The words seemed to fill the room with a sweet peace, and to draw the
hearts of the listeners as a Voice that is dear draws and soothes after
a day of separation and turmoil and distress.
They knelt and the minister's voice spoke familiarly to the Unseen
Presence, giving thanks for mercies received, mentioning little
throbbing personalities that belonged to them as a family and as
individuals, reminding one of what it must have been in the days before
Sin had come and Adam walked and talked with God in the cool of the
evening, and received instruction and strengthening straight from the
Source. One listening would instinctively have felt that here was the
secret of the great strength of Lynn Severn's life; the reason why
neither college nor the world had been able to lure her one iota from
her great and simple faith which she had brought with her from her
Valley home and taken back again unsullied.
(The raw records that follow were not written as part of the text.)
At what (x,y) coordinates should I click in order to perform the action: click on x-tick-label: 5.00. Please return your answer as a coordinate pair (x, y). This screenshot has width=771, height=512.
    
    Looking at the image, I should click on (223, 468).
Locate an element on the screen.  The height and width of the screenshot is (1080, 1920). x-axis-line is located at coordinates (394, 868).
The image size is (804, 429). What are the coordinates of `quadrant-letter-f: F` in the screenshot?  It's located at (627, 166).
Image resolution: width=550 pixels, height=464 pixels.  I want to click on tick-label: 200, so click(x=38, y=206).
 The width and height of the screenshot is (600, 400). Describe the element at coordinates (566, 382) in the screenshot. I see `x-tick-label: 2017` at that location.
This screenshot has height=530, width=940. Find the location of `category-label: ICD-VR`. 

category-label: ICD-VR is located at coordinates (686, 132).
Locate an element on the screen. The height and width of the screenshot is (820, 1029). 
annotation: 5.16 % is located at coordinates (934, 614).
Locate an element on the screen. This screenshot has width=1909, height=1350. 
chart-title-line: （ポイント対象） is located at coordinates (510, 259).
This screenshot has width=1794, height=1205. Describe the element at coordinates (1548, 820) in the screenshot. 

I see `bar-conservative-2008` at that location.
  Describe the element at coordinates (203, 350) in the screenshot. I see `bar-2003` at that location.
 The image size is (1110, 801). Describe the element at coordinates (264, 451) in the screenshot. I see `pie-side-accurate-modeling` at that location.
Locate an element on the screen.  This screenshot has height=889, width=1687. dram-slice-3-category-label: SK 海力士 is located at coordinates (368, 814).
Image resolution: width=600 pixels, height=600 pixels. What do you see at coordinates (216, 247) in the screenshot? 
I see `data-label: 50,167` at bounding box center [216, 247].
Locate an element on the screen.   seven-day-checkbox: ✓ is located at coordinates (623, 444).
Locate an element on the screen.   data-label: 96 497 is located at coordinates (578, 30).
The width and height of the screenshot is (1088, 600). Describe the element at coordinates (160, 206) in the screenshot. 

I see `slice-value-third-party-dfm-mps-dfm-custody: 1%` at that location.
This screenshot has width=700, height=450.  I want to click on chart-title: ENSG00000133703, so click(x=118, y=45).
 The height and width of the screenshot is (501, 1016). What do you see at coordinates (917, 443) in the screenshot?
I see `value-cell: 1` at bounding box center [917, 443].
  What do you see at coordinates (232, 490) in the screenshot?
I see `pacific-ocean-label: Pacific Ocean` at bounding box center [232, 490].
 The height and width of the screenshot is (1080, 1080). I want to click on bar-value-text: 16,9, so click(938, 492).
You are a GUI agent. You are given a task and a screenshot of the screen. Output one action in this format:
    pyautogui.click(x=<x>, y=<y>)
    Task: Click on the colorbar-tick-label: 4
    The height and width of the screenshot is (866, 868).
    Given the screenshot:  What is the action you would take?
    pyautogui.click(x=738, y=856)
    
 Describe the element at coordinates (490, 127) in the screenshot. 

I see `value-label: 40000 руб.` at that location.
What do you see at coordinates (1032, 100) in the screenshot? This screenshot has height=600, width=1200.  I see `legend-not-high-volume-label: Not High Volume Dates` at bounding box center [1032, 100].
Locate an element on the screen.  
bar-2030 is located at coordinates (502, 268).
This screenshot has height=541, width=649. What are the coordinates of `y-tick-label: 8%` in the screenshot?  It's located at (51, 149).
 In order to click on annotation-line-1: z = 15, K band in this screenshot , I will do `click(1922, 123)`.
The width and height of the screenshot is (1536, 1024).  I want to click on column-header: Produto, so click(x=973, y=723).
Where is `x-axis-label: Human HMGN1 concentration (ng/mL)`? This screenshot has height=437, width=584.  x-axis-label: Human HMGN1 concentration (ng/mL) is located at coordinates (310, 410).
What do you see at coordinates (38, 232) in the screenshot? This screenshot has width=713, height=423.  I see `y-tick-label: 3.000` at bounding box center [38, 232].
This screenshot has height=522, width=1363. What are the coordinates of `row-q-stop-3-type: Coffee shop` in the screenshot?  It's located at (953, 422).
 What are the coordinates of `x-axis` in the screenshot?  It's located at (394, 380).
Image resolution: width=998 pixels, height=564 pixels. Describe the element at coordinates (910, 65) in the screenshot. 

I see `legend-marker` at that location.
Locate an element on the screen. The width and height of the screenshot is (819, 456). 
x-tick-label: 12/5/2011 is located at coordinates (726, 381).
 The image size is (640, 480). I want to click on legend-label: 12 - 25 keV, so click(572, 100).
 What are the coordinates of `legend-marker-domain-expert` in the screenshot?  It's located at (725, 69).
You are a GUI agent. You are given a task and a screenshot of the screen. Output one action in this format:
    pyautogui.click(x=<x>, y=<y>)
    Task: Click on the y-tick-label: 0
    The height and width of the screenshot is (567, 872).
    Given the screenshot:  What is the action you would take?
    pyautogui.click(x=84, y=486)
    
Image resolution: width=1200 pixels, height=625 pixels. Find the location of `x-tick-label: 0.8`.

This family altar was the
heart of her home, and had brought her so near to God that she
knew what she had believed and could not be shaken from it by
any flippant words from lovely or wise lips that only knew the theory
of her belief and nothing of its spirit and tried to argue it away with
a fine phrase and a laugh.
So Lynn went up to her little white chamber that looked out upon the
quiet hills, knelt awhile beside the white bed in the moonlight, then
lay down and slept.
* * * * * Out among the hills on the long smooth road in the white moonlight
there shot a car like a living thing gone crazy, blaring a whiter light
than the moonlight down the way, roaring and thundering as only a
costly and well groomed beast of a machine can roar and thunder when it
is driven by hot blood and a mad desire, stimulated by frequent
applications from a handy flask, and a will that has never known a
curb.
He knew it was a mad thing he was doing, rushing across space through
the dark at the beck of a woman's smile, a woman who was another man's
wife, but a woman who had set on fire a whole circle of men of which he
was a part. He was riding against all caution to win a bet, riding
against time to get there before two other men who were riding as hard
from other directions to win the woman who belonged to an absent
husband, win her and run away with her if he could. It was the
culmination of a year of extravagances, the last cry in sensations, and
the telephone wires had been hot with daring, wild allurement, and mad
threat in several directions since late the night before.